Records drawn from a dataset

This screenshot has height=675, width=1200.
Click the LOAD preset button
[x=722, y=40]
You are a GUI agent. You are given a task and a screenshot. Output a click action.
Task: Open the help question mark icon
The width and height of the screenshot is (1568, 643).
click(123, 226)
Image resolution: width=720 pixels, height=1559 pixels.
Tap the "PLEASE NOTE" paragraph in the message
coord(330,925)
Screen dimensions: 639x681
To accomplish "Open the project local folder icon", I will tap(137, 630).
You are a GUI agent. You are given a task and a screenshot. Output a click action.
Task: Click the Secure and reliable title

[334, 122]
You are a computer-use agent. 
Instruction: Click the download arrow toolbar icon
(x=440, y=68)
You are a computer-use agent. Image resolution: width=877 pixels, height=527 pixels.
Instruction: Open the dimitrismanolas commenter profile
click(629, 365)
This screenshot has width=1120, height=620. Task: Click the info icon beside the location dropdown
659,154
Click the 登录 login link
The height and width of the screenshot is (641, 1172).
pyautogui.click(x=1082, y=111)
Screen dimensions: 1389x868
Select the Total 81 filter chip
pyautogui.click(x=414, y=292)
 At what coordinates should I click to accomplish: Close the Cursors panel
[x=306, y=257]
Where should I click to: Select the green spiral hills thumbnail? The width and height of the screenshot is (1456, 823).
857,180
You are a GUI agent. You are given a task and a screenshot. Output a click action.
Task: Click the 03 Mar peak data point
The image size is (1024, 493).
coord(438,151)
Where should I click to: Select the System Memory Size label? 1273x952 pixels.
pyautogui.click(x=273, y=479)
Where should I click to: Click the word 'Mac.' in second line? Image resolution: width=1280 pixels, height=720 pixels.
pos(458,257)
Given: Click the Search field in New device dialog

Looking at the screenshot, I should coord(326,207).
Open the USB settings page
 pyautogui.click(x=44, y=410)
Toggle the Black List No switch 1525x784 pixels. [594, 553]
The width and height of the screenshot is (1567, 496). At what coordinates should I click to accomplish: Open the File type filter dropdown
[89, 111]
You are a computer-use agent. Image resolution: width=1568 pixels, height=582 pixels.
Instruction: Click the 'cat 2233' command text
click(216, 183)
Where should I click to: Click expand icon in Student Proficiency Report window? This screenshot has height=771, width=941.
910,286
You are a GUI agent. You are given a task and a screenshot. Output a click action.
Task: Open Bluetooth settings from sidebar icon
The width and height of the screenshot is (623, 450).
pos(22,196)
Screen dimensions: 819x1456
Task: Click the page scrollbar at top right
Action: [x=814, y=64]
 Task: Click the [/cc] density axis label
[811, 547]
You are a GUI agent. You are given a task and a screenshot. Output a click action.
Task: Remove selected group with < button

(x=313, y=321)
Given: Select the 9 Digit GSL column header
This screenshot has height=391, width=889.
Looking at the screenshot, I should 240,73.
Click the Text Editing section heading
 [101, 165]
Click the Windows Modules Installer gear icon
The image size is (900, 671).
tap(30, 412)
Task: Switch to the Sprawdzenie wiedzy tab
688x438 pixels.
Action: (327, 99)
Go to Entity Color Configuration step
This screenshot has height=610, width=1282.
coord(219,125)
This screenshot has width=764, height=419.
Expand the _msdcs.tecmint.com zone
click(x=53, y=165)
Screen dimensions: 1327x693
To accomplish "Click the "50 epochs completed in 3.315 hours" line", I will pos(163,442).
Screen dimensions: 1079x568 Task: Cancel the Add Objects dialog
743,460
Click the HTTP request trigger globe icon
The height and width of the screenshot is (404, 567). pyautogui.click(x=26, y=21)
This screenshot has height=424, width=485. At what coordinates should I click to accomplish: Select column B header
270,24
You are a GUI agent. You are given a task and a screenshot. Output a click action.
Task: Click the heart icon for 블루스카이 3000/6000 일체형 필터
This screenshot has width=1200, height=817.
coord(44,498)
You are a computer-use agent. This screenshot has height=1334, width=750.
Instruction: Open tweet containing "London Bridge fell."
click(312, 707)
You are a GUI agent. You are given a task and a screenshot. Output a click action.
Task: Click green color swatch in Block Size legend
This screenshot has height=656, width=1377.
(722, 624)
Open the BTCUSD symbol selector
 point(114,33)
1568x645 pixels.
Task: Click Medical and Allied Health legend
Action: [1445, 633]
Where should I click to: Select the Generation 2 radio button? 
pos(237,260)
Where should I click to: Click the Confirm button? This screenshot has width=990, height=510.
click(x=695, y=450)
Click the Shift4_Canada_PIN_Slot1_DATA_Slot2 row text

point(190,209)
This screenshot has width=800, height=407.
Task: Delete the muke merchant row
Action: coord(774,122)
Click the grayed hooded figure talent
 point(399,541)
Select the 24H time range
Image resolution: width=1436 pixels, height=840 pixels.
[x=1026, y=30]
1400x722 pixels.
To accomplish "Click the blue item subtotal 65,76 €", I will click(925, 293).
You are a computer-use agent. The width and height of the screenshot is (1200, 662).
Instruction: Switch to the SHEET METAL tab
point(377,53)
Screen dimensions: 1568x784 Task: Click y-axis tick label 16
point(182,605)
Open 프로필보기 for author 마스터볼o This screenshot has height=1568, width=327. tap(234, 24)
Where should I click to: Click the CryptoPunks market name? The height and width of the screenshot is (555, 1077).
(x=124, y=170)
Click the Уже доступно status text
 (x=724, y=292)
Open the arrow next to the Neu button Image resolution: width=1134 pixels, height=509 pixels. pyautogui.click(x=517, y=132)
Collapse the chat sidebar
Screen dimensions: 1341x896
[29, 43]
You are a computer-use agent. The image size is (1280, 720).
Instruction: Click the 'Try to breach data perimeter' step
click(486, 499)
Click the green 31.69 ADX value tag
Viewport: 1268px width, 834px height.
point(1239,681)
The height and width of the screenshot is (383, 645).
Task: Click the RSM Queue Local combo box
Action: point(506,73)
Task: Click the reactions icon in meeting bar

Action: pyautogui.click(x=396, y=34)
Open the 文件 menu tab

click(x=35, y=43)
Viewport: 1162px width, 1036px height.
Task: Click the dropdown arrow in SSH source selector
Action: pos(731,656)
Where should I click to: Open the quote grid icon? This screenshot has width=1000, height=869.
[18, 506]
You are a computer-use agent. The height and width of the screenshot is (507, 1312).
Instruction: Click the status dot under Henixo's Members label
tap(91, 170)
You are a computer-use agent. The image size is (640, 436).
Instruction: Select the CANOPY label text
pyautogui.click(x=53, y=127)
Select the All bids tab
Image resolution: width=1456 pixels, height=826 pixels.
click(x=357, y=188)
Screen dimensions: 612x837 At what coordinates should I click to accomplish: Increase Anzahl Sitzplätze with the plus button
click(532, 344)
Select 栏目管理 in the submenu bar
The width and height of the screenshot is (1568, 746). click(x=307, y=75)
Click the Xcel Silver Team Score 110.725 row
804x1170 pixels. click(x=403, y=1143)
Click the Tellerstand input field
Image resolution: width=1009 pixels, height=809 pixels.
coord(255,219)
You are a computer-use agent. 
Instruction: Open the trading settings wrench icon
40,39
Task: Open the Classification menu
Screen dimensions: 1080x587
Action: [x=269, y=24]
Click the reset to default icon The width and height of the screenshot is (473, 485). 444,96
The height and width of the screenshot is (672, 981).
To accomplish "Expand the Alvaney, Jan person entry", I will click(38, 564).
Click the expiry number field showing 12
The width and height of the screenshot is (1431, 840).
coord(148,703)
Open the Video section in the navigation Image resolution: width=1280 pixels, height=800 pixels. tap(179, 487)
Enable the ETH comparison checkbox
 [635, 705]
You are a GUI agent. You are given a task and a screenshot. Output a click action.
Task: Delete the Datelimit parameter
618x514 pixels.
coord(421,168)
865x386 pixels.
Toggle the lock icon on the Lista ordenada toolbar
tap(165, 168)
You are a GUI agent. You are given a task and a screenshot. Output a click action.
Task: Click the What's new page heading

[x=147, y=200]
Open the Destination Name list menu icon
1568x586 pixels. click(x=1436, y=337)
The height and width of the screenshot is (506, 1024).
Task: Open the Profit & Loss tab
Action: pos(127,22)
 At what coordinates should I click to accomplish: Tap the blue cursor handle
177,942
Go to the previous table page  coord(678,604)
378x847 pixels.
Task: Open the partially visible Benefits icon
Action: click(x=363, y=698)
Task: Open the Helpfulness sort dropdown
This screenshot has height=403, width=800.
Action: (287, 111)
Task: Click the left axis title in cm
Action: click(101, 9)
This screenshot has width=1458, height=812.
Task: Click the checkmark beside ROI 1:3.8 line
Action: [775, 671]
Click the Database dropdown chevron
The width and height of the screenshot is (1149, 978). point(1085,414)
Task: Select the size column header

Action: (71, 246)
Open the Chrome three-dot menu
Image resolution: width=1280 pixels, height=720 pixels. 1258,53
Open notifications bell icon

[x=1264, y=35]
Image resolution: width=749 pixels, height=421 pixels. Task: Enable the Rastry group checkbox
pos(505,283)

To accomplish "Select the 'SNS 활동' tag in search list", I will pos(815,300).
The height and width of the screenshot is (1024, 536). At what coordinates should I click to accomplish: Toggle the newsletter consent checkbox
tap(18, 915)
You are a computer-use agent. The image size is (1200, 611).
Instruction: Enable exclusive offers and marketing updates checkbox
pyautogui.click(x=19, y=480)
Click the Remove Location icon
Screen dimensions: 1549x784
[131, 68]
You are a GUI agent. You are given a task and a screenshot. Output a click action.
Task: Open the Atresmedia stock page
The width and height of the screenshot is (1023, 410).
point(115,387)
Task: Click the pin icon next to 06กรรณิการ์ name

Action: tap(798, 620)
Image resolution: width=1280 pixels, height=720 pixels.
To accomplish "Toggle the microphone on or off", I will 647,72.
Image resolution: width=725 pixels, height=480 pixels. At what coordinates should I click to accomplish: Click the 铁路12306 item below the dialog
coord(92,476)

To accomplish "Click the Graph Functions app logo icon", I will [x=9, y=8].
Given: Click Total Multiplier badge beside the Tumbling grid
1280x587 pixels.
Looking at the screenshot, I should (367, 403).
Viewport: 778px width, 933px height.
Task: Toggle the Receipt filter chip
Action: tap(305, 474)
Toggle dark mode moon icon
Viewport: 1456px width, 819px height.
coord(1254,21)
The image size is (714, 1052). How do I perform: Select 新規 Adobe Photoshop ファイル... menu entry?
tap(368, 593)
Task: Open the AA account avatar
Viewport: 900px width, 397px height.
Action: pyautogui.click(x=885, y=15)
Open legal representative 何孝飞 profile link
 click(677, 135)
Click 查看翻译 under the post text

_THE TASK_
Taking the lines above, repeat exactly those from the line that contains "Where should I click to: Select the System" through the line that contains "You are a computer-use agent. Image resolution: width=1568", and both of those lines as well. Include nothing else.

_RESPONSE TO THIS TASK_
Where should I click to: Select the System Memory Size label? 1273x952 pixels.
pyautogui.click(x=273, y=479)
Where should I click to: Click the word 'Mac.' in second line? Image resolution: width=1280 pixels, height=720 pixels.
pos(458,257)
Given: Click the Search field in New device dialog

Looking at the screenshot, I should coord(326,207).
Open the USB settings page
 pyautogui.click(x=44, y=410)
Toggle the Black List No switch 1525x784 pixels. [594, 553]
The width and height of the screenshot is (1567, 496). At what coordinates should I click to accomplish: Open the File type filter dropdown
[89, 111]
You are a computer-use agent. Image resolution: width=1568 pixels, height=582 pixels.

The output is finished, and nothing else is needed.